Standard JDBC from Spark to Oracle does batch insert of dataframe into
Oracle *so it cannot handle these derived columns*. Refer below

*dataFrame.* \
            write. \
            format("jdbc"). \
            option("url", url of Oracle). \
            *option("dbtable", schema.tableName)*. \
            option("user", user). \
            option("password", password). \
            option("driver", Oracle driver). \
            mode(mode). \
            *save()*

This writes the whole content of the dataframe to the Oracle table. Cannot
replace  schema.tableName  with INSERT statement

*Possible solution*


   1. Need a cursor based solution.

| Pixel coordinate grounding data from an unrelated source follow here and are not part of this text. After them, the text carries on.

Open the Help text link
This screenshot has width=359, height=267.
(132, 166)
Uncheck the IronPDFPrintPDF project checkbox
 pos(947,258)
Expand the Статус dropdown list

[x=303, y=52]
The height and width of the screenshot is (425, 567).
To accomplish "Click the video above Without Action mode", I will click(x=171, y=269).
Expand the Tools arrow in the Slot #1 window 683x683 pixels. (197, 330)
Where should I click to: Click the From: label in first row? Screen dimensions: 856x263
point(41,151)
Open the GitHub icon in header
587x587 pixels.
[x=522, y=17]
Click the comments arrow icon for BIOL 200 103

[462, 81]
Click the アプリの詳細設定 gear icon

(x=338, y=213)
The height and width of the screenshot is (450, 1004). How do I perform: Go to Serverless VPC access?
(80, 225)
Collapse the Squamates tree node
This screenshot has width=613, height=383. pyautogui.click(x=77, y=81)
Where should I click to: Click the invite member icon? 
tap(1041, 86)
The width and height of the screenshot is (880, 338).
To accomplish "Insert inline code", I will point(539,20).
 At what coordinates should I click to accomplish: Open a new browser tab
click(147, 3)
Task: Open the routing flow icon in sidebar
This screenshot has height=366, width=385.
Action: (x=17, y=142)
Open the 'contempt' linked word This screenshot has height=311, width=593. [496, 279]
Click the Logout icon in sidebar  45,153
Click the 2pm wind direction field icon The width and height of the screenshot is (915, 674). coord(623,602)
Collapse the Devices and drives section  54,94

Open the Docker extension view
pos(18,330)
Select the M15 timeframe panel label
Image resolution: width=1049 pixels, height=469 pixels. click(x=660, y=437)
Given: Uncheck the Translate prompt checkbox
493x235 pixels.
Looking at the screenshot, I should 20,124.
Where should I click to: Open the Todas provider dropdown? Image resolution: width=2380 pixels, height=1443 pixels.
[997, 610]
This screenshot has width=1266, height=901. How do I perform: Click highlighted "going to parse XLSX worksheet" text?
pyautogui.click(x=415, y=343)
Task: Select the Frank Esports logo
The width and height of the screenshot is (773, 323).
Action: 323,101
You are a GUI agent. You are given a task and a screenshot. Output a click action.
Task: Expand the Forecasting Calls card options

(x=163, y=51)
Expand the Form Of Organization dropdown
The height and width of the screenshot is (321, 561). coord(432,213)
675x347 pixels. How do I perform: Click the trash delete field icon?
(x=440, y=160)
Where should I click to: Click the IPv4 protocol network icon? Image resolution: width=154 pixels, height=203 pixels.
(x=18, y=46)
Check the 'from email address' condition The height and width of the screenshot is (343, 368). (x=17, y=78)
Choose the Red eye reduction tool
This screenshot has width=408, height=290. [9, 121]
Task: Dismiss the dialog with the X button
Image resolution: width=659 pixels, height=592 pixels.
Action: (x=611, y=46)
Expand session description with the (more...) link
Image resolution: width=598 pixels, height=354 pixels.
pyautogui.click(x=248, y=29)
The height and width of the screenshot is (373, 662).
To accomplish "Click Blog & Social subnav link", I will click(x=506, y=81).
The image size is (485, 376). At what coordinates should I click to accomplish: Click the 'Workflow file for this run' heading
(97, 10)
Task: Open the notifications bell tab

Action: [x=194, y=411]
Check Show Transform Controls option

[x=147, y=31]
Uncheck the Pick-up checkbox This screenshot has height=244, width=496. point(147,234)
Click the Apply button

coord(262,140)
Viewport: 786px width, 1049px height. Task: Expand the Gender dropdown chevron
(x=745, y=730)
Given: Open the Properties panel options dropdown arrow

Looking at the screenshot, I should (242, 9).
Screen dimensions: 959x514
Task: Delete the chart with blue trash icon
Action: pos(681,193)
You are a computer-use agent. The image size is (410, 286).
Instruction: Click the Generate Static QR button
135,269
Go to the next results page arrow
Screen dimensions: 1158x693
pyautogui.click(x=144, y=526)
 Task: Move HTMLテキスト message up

Create a cursor from Spark dataframe.
   So we can walk through every row and get the value of each column from the
   dataframe
   2. Oracle provides the cx_Oracle package.  cx_Oracle
   <https://oracle.github.io/python-cx_Oracle/> is a Python extension
   module that enables access to Oracle Database. It conforms to the Python
   database API 2.0 specification
   <http://www.python.org/topics/database/DatabaseAPI-2.0.html> with a
   considerable number of additions and a couple of exclusions. It is
   maintained by Oracle.
   3. Using cx_Oracle we should be able to create a Connection type to
   Oracle and use Connection.cursor() to deal with rows. See below


This is an example

Create connection to Oracle. Need to install cx_oracle package in PySpark


import cx_Oracle

def loadIntoOracleTableWithCursor(self, df):
              # set Oracle details
              tableName = "randomdata"
        fullyQualifiedTableName =
self.config['OracleVariables']['dbschema']+'.'+tableName
        user = self.config['OracleVariables']['oracle_user']
        password = self.config['OracleVariables']['oracle_password']
        serverName = self.config['OracleVariables']['oracleHost']
        port = self.config['OracleVariables']['oraclePort']
        serviceName = self.config['OracleVariables']['serviceName']
        dsn_tns = cx_Oracle.makedsn(serverName, port,
service_name=serviceName)
        # create connection conn
        conn = cx_Oracle.connect(user, password, dsn_tns)
        cursor = conn.cursor()
        # df is the dataframe containing the data. Let us build a cursor on
it.

               for row in df.rdd.collect():
            # get individual column values from the dataframe
            id = row[0]
            clustered = row[1]
            scattered = row[2]
            randomised = row[3]
            random_string = row[4]
            small_vc = row[5]
            padding = row[6]
            # Build INSERT/SELECT statement to be executed in Oracle. This
is what we are sending for every row to the Oracle table. Oracle table has
a column called *derived_col *that dataframe does not have it.
                      #  That is the one that is derived from some value on
the dataframe column(s). For example here I assign *derived_col = cos(id)*
and pass it in sqlText. You need {} to pass the value and enclose i single
quotes
                       #  if the column is character type
            sqlText = f"""insert into {fullyQualifiedTableName}
(id,clustered,scattered,randomised,random_string,small_vc,padding,
*derived_col)*
                      values
({id},{clustered},{scattered},{randomised},'{random_string}','{small_vc}','{padding}',
*cos({id*}))"""
            print(sqlText)
            cursor.execute(sqlText)
            conn.commit()

Our dataframe has 10 rows and id in Oracle table has been made the primary
key


[email protected]> CREATE TABLE scratchpad.randomdata
  2  (
  3      "ID" NUMBER(*,0),
  4      "CLUSTERED" NUMBER(*,0),
  5      "SCATTERED" NUMBER(*,0),
  6      "RANDOMISED" NUMBER(*,0),
  7      "RANDOM_STRING" VARCHAR2(50 BYTE),
  8      "SMALL_VC" VARCHAR2(50 BYTE),
  9      "PADDING" VARCHAR2(4000 BYTE),
 10      "DERIVED_COL" FLOAT(126)
 11  );

Table created.
[email protected]> ALTER TABLE scratchpad.randomdata ADD
CONSTRAINT randomdata_PK PRIMARY KEY (ID);
Table altered.

Run it and see the output of  print(sqlText)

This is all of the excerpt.